EXERCISE REQUIREMENTS: Recast every line of the material below as a Markdown table with the columns Number and Text, numbering the lines in order and omitting blank lines. Leave the pictures out of the answer.

(Stored records)
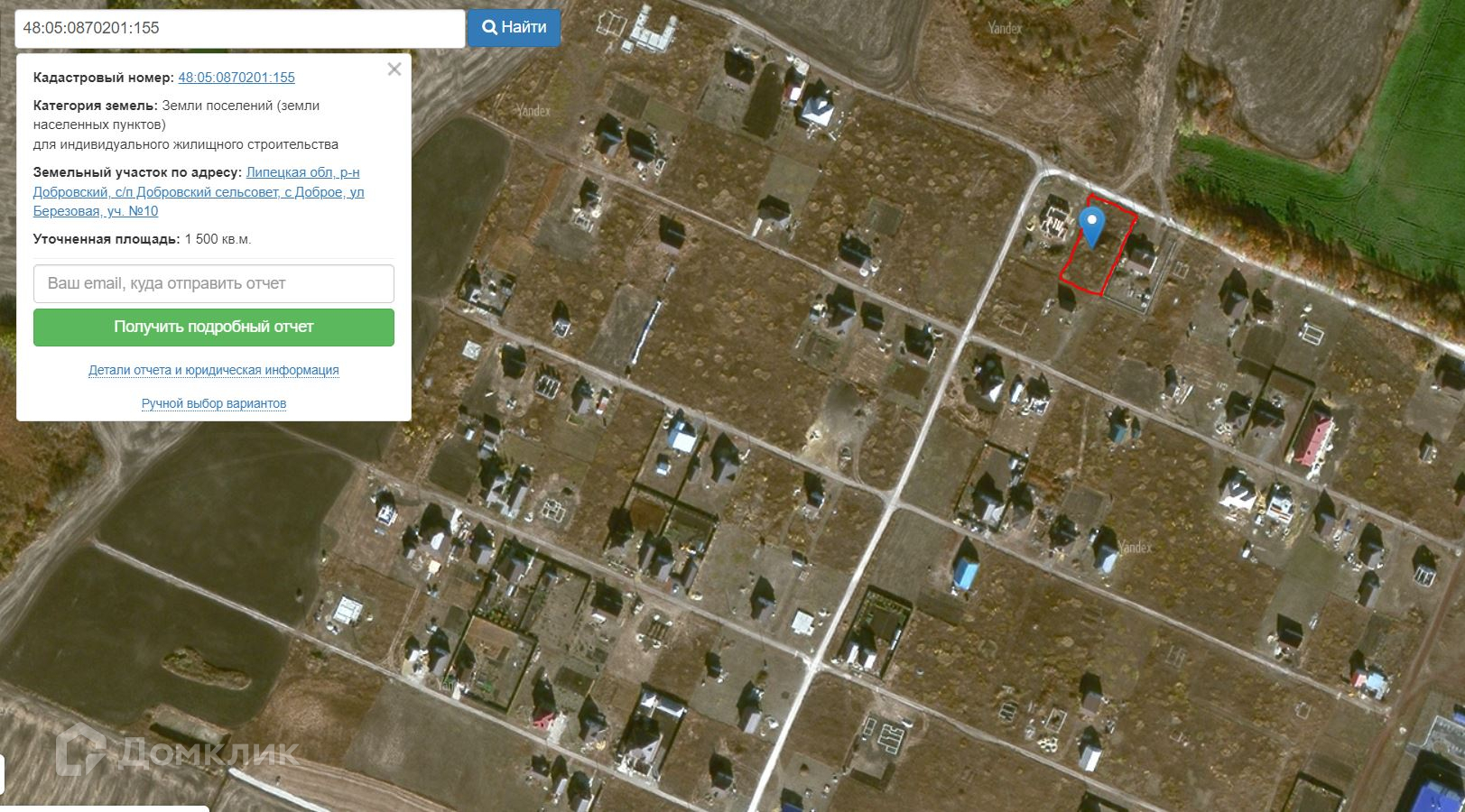The width and height of the screenshot is (1465, 812).
Task: Click the Yandex watermark near the search button
Action: pyautogui.click(x=533, y=111)
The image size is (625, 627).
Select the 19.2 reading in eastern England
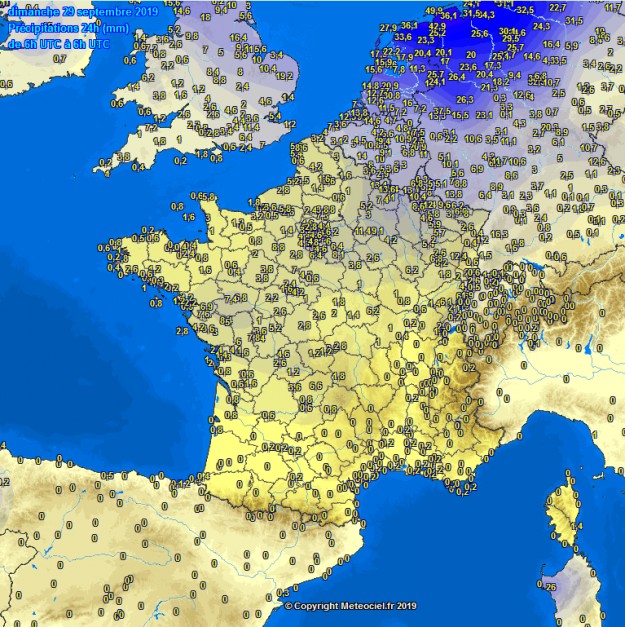(x=284, y=75)
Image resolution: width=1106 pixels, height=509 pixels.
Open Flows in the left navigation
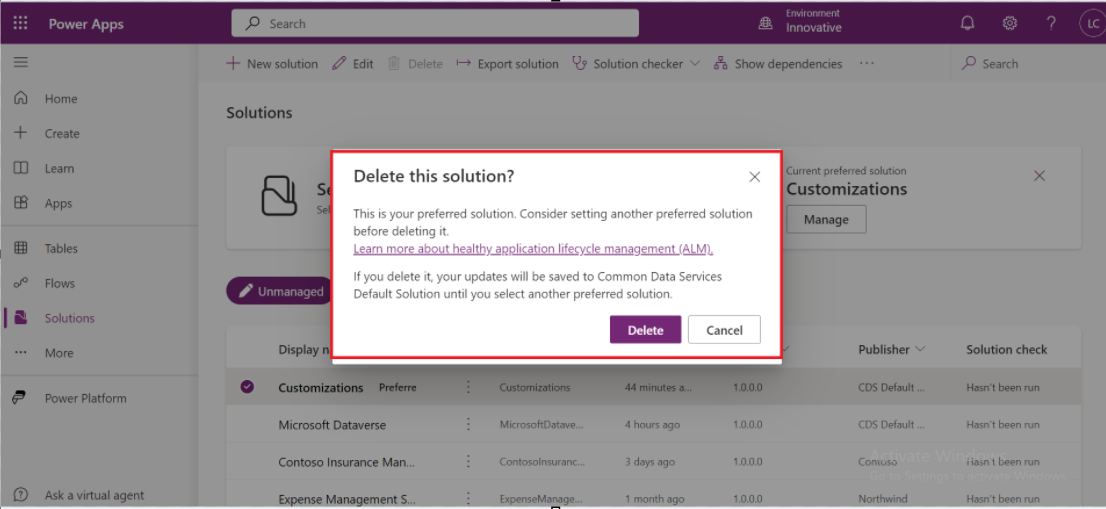coord(59,284)
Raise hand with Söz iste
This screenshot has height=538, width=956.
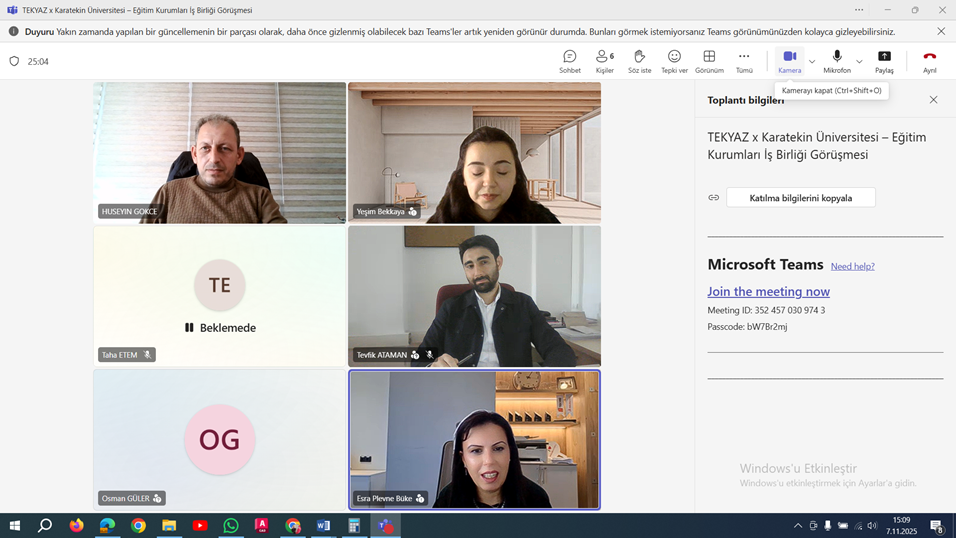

COMPLETE ANSWER:
| Number | Text |
|---|---|
| 1 | The width and height of the screenshot is (1465, 812). |
| 2 | Task: Click the Yandex watermark near the search button |
| 3 | Action: pyautogui.click(x=533, y=111) |
| 4 | The image size is (625, 627). |
| 5 | Select the 19.2 reading in eastern England |
| 6 | (x=284, y=75) |
| 7 | Image resolution: width=1106 pixels, height=509 pixels. |
| 8 | Open Flows in the left navigation |
| 9 | coord(59,284) |
| 10 | Raise hand with Söz iste |
| 11 | This screenshot has height=538, width=956. |